Aim. Copy the items from the line with "Where should I" to the line with "pyautogui.click(x=94, y=29)", changing "username link" to "profile link" and keeping everything else the same. Omit the pictures.
______________________________
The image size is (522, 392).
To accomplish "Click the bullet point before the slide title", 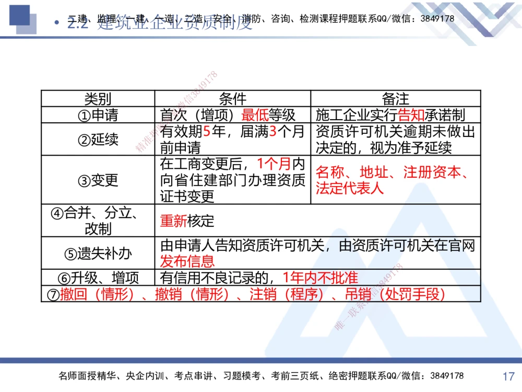I will click(x=57, y=23).
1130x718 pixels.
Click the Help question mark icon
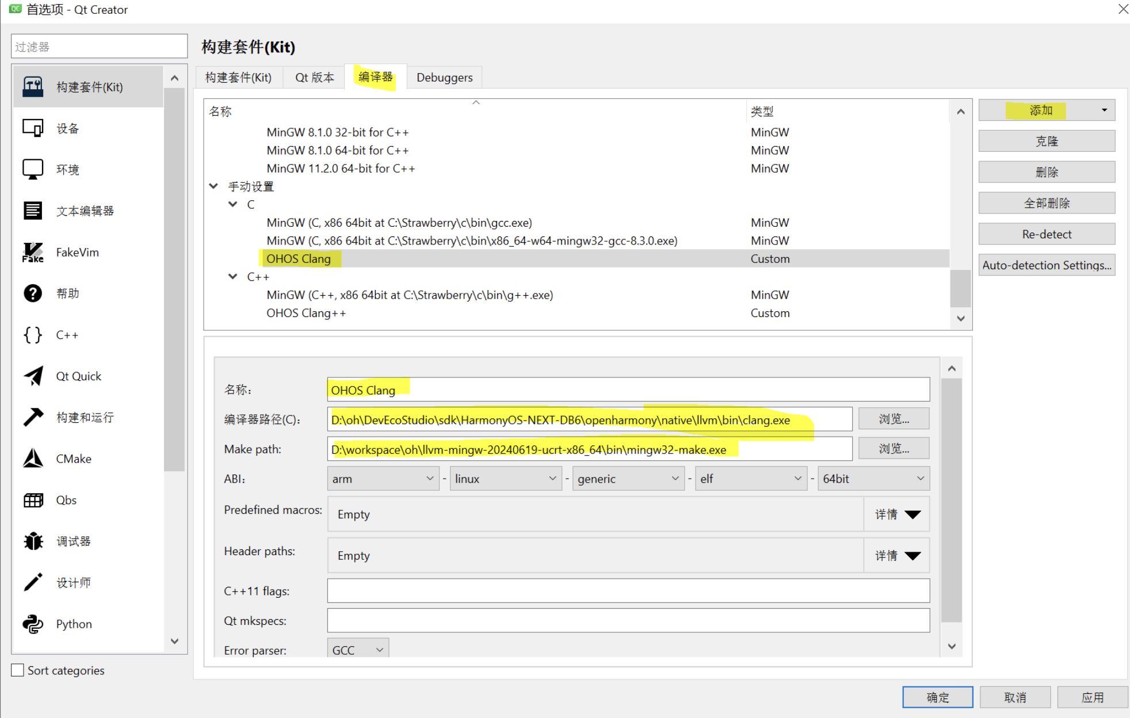coord(33,293)
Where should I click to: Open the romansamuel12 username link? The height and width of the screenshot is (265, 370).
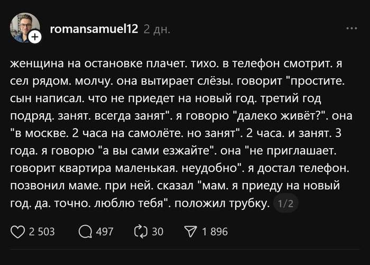pyautogui.click(x=94, y=29)
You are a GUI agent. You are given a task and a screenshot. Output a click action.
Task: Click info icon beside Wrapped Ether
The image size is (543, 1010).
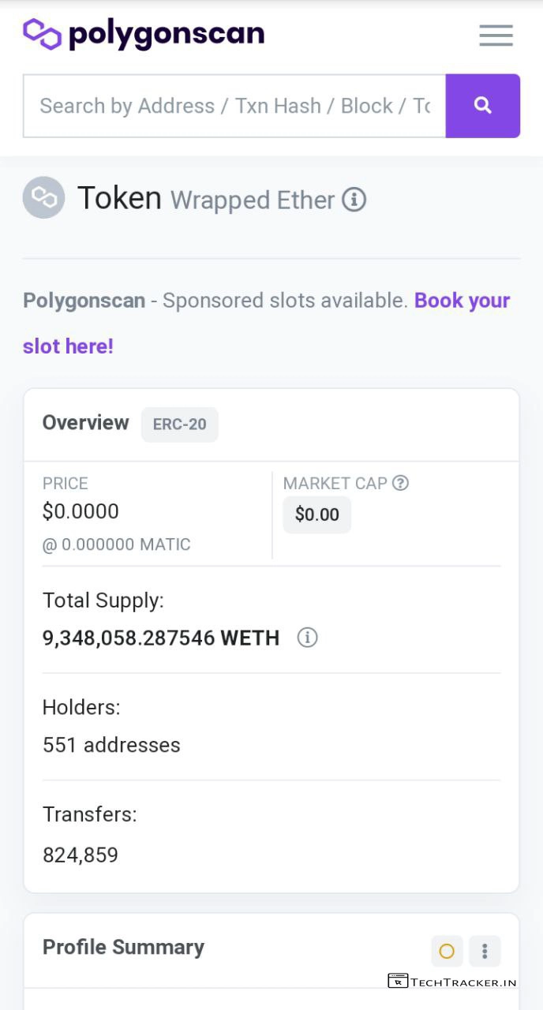354,200
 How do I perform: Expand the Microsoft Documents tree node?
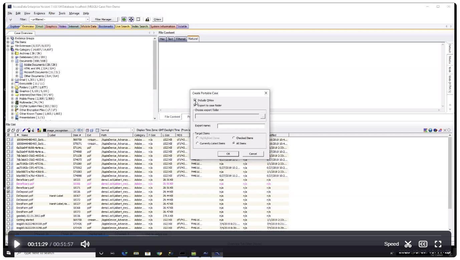(x=16, y=72)
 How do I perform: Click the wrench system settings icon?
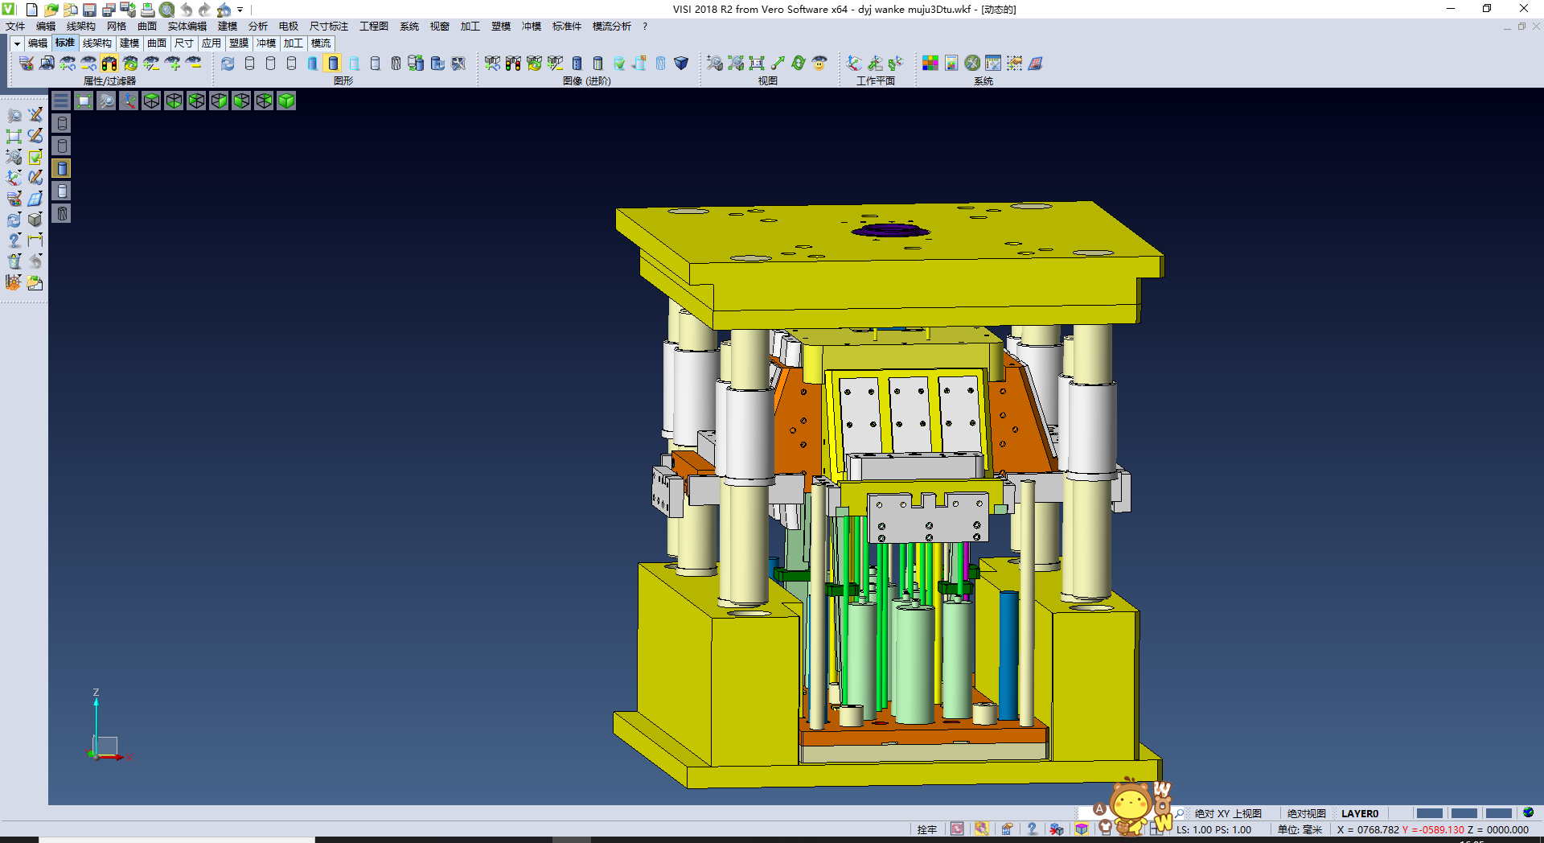click(971, 64)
______________________________
Exercise result.
Where should I click to: Open the romansamuel12 profile link? The height and width of the screenshot is (265, 370).
pyautogui.click(x=94, y=29)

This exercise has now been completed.